Member of National Assembly
- In office June 2022 – 21 March 2025
- President: McHenry Venaani

Personal details
- Born: February 11, 1998 (age 28) Namibia
- Party: Popular Democratic Movement
- Alma mater: University of Namibia

= Maximalliant Katjimune =

Namibian politician and activist

Maximalliant Tjekupe Katjimune (born 11 February 1998) is a Namibian politician who served as Member of Parliament from the Popular Democratic Movement from 2022 to 2025.

==Education==

Katjimune attended Namibia Primary School (NEPS) in Katutura, Windhoek from 2005 to 2011. He then attended Jan Mohr Secondary School from 2012 to 2016, before enrolling at the University of Namibia where he did a Bachelor of Arts in Political Studies and Sociology.

==Career==
Katjimune joined student politics at Jan Mohr Secondary School when he was recruited into the Namibia National Students Organisation (NANSO). In 2015, he set up the first ever NANSO branch at Jan Mohr Secondary School, at a time when the school was dominated by a history of apartheid and anti-activism. He was elected the Branch Chairperson in 2015. In 2016, he was elected to the NANSO Khomas Regional Executive Committee (KREC) as the Regional Secretary for Political and Internal Affairs.

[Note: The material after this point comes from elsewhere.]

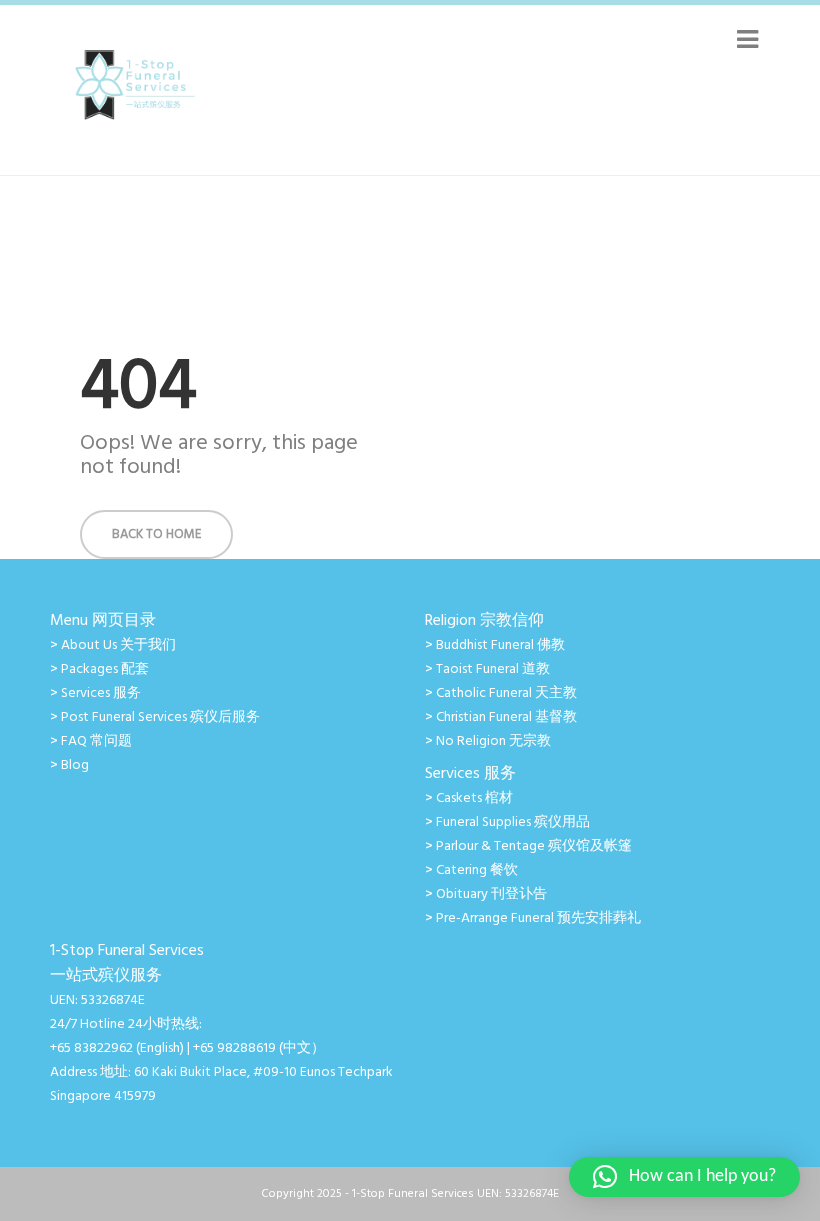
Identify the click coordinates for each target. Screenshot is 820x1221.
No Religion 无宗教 (493, 741)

During his years at the University of Namibia, he served as the Faculty Representative for the Faculty of Humanities and Social Sciences, the Spokesperson of the SRC as well as the SRC Speaker of Parliament. He joined mainstream politics in 2018 when he joined the PDMYL and was subsequently appointed as the National Spokesperson of the PDMYL. In September 2019, he was nominated as part of McHenry Venaani's 5 candidates to form part of the PDM's list to the National Assembly at the age of 21, thus becoming one of the youngest candidates ever to be nominated to a party list for the National Assembly. He was initially placed number 22 on the PDM list, and the PDM only attained 16 seats hence he was initially not sworn in as a member of the National Assembly on 20 March 2020. He then worked as a Researcher and Speechwriter for the PDM Parliamentary Caucus from June 2020 to May 2022, whereafter he was sworn in as a Member of the National Assembly on 6 June 2022 at the age of 24 following a Supreme Court judgment regarding the PDM list.